How we change what others think, feel, believe and do
The Need for Affection
To be liked, viewed with warmth, and treated with care.
We seek affection particularly from our family and those who we want to be our friends. We also constantly monitor the affection we are receiving as a measure of the status of our relationships.
The opposite of affection is indifference, where a person is ignored or even avoided.
A mother shows great affection for her children, who consequently grow up feeling secure and able to love others.
A manager shows affection for his team, although he is also a hard taskmaster. Knowing that they are liked, the team work hard.
Affection is warmer than simple liking, although they are closely related. It includes a closeness and concern that builds strong bonds.
Affection starts at a very early age with the infant and mother. It then spreads to family and friends and even further. A person with a sunny disposition has affection to share with everyone. A person who was neglected as an infant may find relating to others very difficult.

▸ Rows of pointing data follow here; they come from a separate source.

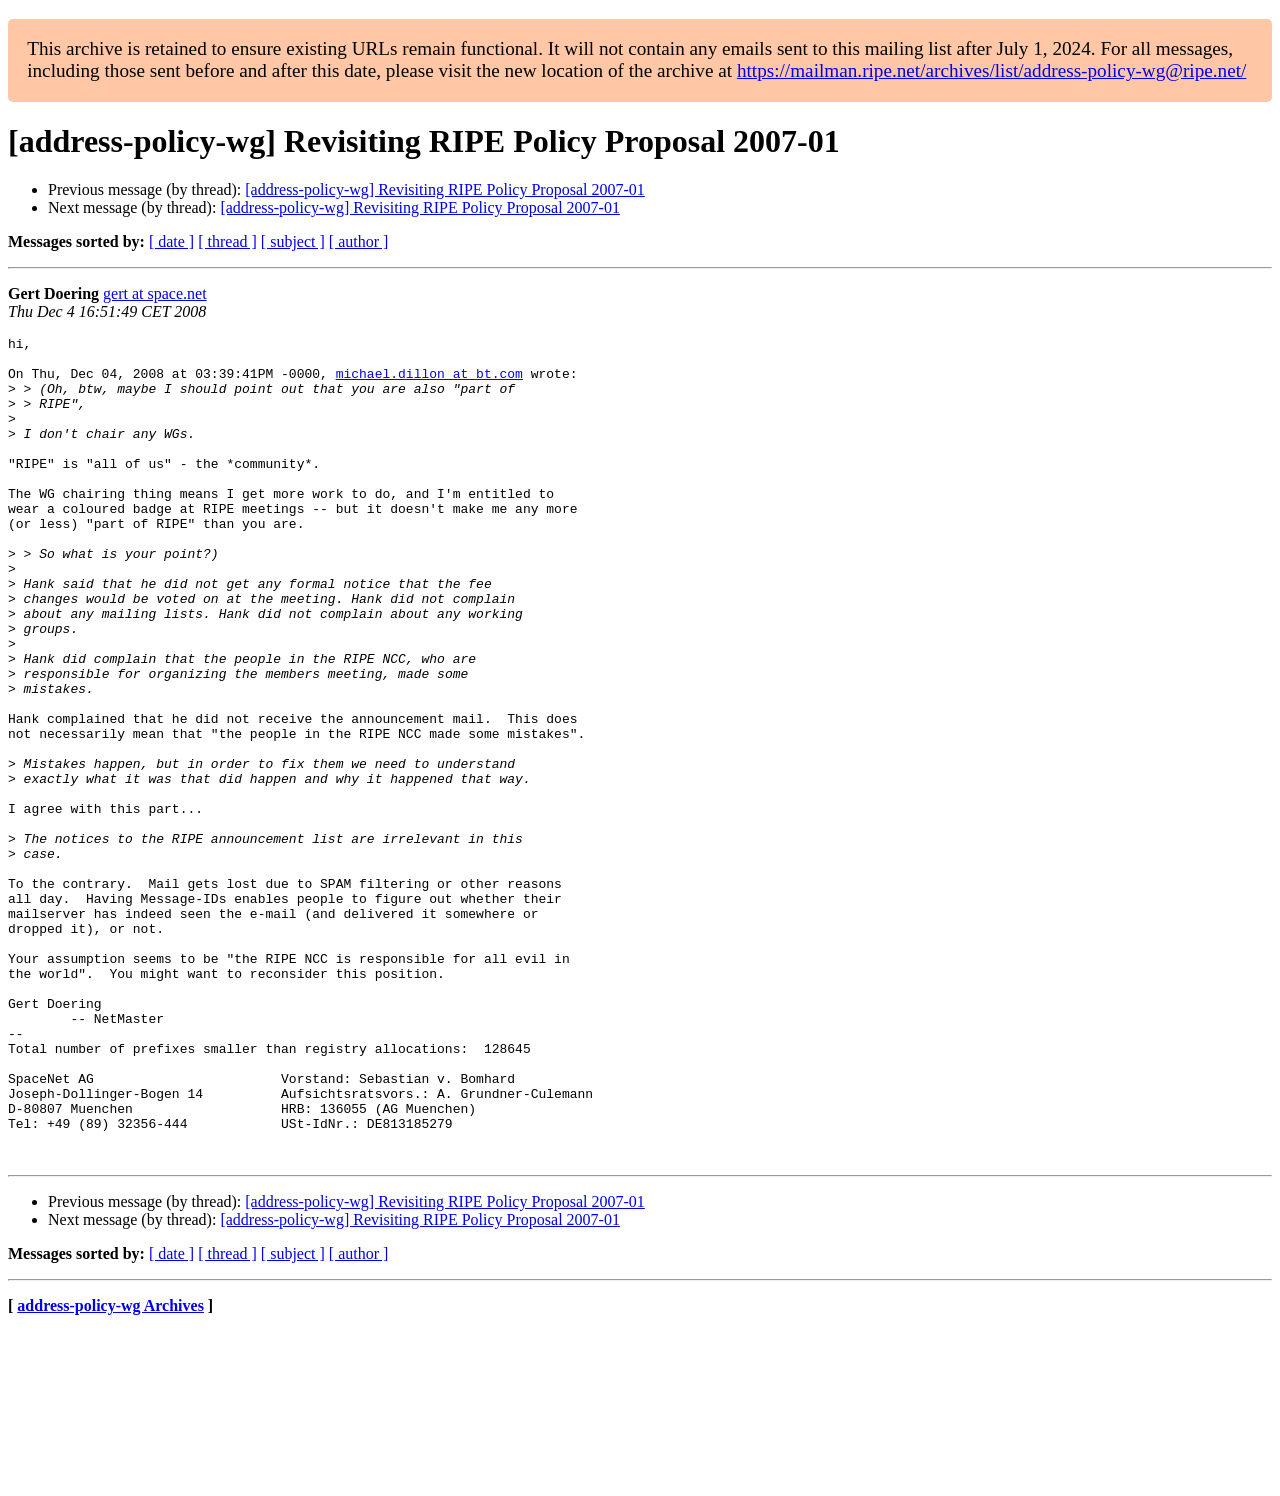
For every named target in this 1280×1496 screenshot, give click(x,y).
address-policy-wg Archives (110, 1470)
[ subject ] (293, 241)
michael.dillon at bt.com (429, 382)
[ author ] (359, 241)
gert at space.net (155, 293)
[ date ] (171, 241)
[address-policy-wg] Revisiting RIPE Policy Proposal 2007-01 (445, 189)
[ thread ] (227, 241)
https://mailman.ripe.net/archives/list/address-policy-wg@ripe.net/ (992, 70)
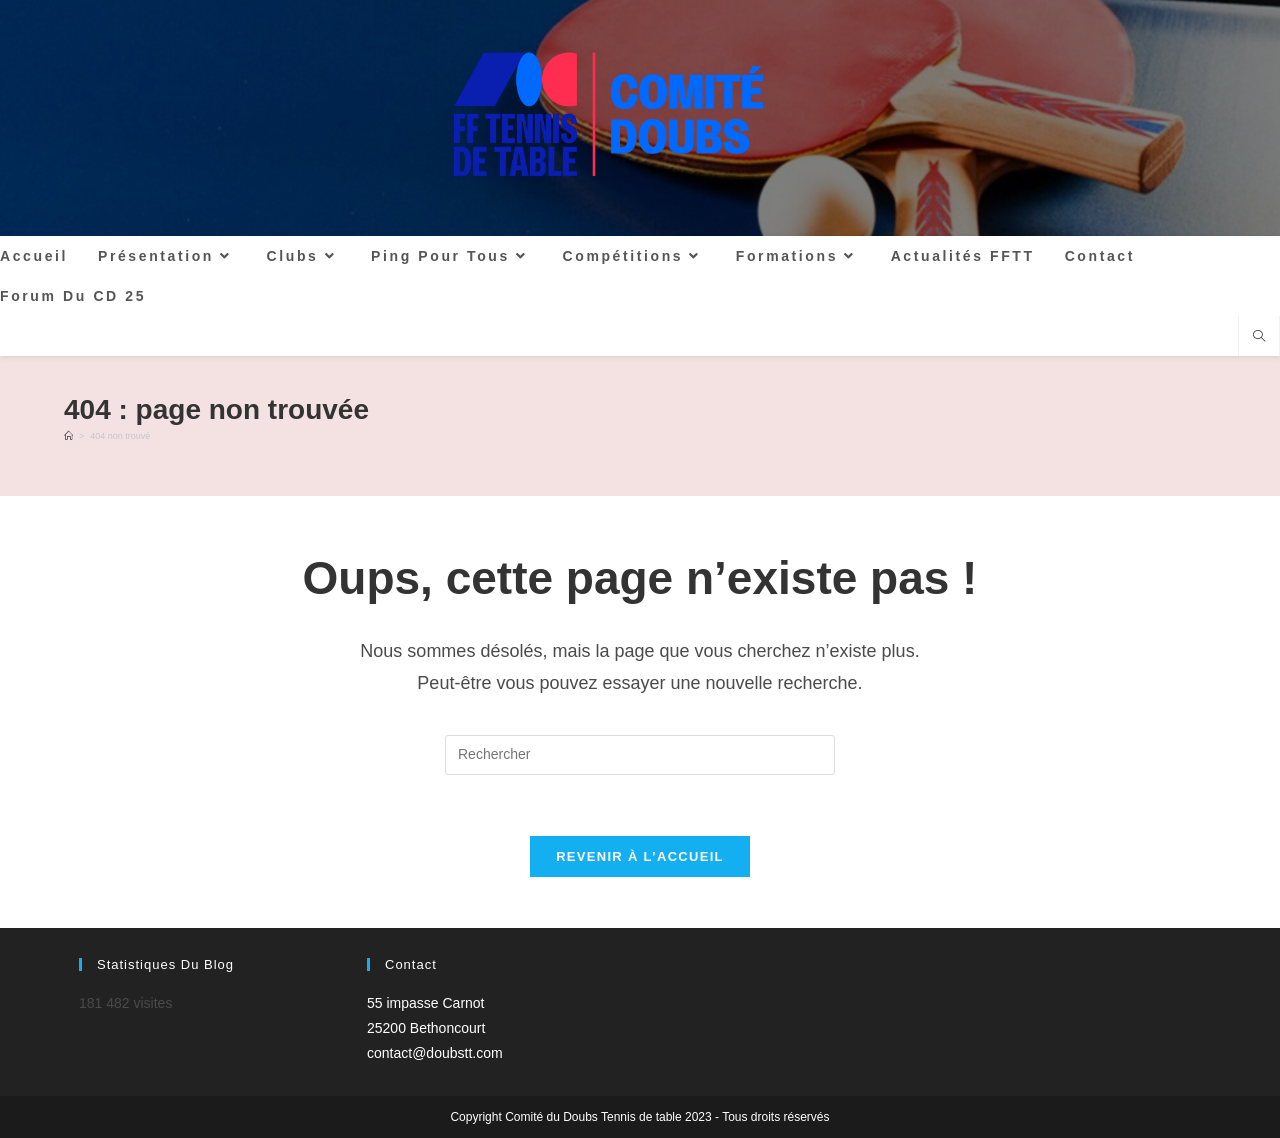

Affection is a component of love but is not the same thing. For example you can have affection for friends without loving them. Love is a complex emotion that can have strong components such as possession and desire. Affection can be viewed as a softer form of love where the other person is accepted and liked as they are without further complication.
Care is a component of trust. We trust people who like us and care about us. Affection also implies trust and those who have been betrayed may give their affection less easily as well as treating displays of affection with caution and cynicism.
If people like you, then they are more likely to trust you and listen to your propositions. A simple way to get people to like you is to like them first.
Show affection. Be a 'people person'. Demonstrate that you care. Only then ask them to agree or buy from you.